Estrogen involvement in social behavior in rodents: Rapid and long-term actions

Horm Behav. 2015 Aug:74:53-76. doi: 10.1016/j.yhbeh.2015.05.023. Epub 2015 Jun 27.


This article is part of a Special Issue ("Estradiol and cognition"). Estrogens have repeatedly been shown to influence a wide array of social behaviors, which in rodents are predominantly olfactory-mediated. Estrogens are involved in social behavior at multiple levels of processing, from the detection and integration of socially relevant olfactory information to more complex social behaviors, including social preferences, aggression and dominance, and learning and memory for social stimuli (e.g. social recognition and social learning). Three estrogen receptors (ERs), ERα, ERβ, and the G protein-coupled ER 1 (GPER1), differently affect these behaviors. Social recognition, territorial aggression, and sexual preferences and mate choice, all requiring the integration of socially related olfactory information, seem to primarily involve ERα, with ERβ playing a lesser, modulatory role.
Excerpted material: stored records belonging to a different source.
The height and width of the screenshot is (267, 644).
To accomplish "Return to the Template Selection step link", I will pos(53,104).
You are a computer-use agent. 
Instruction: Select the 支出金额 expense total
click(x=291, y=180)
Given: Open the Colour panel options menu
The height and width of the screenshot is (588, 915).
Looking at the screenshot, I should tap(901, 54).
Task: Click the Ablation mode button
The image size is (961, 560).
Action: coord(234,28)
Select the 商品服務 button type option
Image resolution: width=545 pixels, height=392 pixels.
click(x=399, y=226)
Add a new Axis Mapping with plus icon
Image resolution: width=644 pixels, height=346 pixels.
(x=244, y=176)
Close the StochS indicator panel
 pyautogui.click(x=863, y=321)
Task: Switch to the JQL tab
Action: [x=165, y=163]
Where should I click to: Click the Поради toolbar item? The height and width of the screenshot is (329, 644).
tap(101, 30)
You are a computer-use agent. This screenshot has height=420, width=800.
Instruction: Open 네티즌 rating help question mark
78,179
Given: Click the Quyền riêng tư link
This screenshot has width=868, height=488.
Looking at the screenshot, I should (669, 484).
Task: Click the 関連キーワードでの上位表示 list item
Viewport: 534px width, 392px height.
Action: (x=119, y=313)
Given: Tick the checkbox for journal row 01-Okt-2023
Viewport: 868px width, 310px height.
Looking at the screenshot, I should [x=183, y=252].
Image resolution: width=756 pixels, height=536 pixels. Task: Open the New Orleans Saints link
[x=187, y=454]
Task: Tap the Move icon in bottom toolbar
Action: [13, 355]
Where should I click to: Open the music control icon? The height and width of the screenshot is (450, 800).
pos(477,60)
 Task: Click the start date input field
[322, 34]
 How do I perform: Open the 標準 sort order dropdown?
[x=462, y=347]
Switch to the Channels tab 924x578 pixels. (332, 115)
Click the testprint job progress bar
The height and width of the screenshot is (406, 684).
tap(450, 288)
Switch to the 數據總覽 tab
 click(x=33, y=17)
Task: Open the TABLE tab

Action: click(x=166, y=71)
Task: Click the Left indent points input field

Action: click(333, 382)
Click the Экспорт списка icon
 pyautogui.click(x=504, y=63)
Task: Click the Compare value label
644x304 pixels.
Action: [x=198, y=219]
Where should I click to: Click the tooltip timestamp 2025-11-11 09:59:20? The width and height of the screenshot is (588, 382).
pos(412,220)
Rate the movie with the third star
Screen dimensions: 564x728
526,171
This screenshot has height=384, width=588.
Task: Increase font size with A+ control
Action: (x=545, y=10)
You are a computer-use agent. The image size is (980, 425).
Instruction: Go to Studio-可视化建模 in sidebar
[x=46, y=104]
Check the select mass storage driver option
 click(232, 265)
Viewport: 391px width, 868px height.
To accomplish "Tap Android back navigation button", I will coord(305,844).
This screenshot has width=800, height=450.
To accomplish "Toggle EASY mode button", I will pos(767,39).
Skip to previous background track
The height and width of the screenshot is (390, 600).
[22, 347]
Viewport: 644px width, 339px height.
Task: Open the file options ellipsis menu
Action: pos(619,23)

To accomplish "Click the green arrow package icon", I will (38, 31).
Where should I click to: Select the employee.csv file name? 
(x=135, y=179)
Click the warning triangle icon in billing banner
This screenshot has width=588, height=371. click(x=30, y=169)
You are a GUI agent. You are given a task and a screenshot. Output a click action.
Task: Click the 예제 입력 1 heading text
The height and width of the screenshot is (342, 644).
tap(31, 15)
In contrast, social learning consistently responds differently to estrogen manipulations than other social behaviors. This suggests differential ER involvement in brain regions important for specific social behaviors, such as the ventromedial and medial preoptic nuclei of the hypothalamus in social preferences and aggression, the medial amygdala and hippocampus in social recognition, and the prefrontal cortex and hippocampus in social learning. While the long-term effects of ERα and ERβ on social behavior have been extensively investigated, our knowledge of the rapid, non-genomic, effects of estrogens is more limited and suggests that they may mediate some social behaviors (e.g. social learning) differently from long-term effects. Further research is required to compare ER involvement in regulating social behavior in male and female animals, and to further elucidate the roles of the more recently described G protein-coupled ERs, both the GPER1 and the Gq-mER.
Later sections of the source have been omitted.